1. Mechanosensitive remodeling of adherens junctions
We have established fly mesoderm primordium as a great system to study mechanosensitive response of adherens junctions. At this stage of development, adherens junctions are the only junctions in the cell therefore are at the front line to experience physical tension. In addition, due to the expression of transcriptional factor Snail in the mesoderm, polarity proteins, which in most systems provide the major mechanism in maintaining junctions, are downregulated. The loss of this polarity-based mechanism render adherens junctions more sensitive to changes in mechanical tension and thus the dependence of junctions on tensions is more easily detected. Combined with the genetic tools to manipulate endogenous myosin levels and the advantage of live imaging, we seek to elucidate the molecular mechanisms underlying the mechanosensitive remodeling of adherens junctions.
Mesodermal cells in all animals need to be internalized inside to become internal tissues such as bone, muscle, blood, and so on. In fly embryos, they invaginate through epithelial folding. This is driven by the actomyosin contractile network on the apical surface of those cells. Laser cutting experiments indicate high tensions across the mesoderm epithelia. To keep tissue integrity under such levels of tension, strong adherens junctions are essential in holding cells together and compromised adherens junctions leads to tissue tear. Our previous study showed that, in response to the activation of myosin contraction upon gastrulation, adherens junctions change from elongated clusters distributed at the subapical position into highly concentrated spots at the very apical edge of the cell. Tracing of individual junction clusters reveal that junction clusters persist and migrate towards the apical direction while grow in densities and sizes. These changes start simultaneously with myosin activation and are temporarily correlated with individual myosin pulses. Myosin loss of function analysis indicates that these junctional changes depends on myosin activity. It is not clear how myosin contraction reorganize ECadherin molecules inside the junctions. Is it through membrane protein turnover or physical sequestering? Is it through reorganizing actin cytoskeleton or recruitment of tension-sensitive junction binding partners? Is the repositioning through molecular treadmilling or physical displacement? These are the questions we are interested in.

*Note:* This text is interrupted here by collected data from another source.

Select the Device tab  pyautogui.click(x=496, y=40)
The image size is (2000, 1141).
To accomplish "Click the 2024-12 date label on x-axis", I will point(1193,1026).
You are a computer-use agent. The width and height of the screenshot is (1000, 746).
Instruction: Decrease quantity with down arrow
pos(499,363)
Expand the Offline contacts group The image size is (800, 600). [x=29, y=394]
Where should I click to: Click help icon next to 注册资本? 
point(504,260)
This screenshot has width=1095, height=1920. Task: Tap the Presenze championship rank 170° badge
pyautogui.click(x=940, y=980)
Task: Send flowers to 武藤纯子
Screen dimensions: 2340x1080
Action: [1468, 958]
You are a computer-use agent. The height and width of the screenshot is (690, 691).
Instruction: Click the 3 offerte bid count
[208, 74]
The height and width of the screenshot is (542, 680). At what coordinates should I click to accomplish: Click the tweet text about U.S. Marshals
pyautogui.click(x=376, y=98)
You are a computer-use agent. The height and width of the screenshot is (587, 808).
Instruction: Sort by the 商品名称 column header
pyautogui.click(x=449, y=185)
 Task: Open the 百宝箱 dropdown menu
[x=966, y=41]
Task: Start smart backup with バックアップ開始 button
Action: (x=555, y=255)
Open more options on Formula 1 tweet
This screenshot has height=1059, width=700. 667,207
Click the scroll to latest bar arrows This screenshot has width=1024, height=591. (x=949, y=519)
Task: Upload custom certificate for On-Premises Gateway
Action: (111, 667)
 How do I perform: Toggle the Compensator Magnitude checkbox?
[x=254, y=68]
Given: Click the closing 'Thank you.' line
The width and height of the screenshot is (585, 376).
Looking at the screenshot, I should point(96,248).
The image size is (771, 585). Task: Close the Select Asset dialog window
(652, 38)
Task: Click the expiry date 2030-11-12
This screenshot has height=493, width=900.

2. Mechanosensitive regulation of EMT progression
Epithelial-mesenchymal transition (EMT) is a process where cells loose cell-cell junctions and apical-basal polarities, leave the epithelial sheet, acquire migratory ability to become founder cells of a new colony, often of different cell types. This process drives the emergence of generation of three germ layers during gastrulation and is employed by the cancer cells to disseminate. Despite the simple concept, more and more recent studies have pointed to a model where EMT is not a binary switch and there are intermediate stops along the epithelial to mesenchymal axis, which appears to be more relavant to physiological plasticity and cancer metastasis.
In fly embryos, mesoderm EMT is driven by the conserved transcriptional factor Snail, a master EMT driver. We observe that Snail is expressed very early on during development and drive the declining of polarity protein Par3/Bazooka and subsequently adherens junctions prior to gastrulation. However cells cannot be disassociated before the mesoderm is internalized, as they are internalized through myosin-driven epithelial folding and loss of cell-cell adhesions will leads to tissue tear during this tension-intensive process. We found that by maintaining and remodeling of adherens junctions, mechanical tensions triumph the actions of EMT driver Snail in regulating the level of adherens junctions. This mechanism reverses the Snail-driven declining of adherens junctions prior to gastrulation and is released only after mesoderm cells are completely internalized and myosin is no longer activated. We hypothesize that mechanosensitive regulation of adherens junctions may provide a mechanism to stabilize the cells at an intermediate state during EMT and maintains the selected features of epithelial cells while allow the development of other mesenchymal characters.
3. Post-translational regulations of adherens junctions and polarity protein Par3/Bazooka during EMT
Downregulation of junctional components is one of the major function of Snail during EMT however we find that the conventional transcriptional repression of ECadherin gene is not sufficient for junction loss in fly early embryos. In fact ECadherin and other junctional components are maternally provided in the early embryos and so are not susceptible to transcriptional regulation. In addition, we observe that Snail expression is only sufficient to remove adherens junction structure but has no effect on other pools of junctional components, such as the membrane diffusing pool and the basal junctions at the cellularization front. We identified Par3/Bazooka as the target of Snail as Snail is necessary and sufficient to drive loss of Par3/Bazooka from junctional sites in mesoderm while loss of Par3/Bazooka phenocopies Snail gain-of-functions. Because Par3/Bazooka is also maternally provided we are in the process of identifying Snail transcriptional target genes factors that is responsible for the mesoderm-specific downregulation of Par3/Bazooka.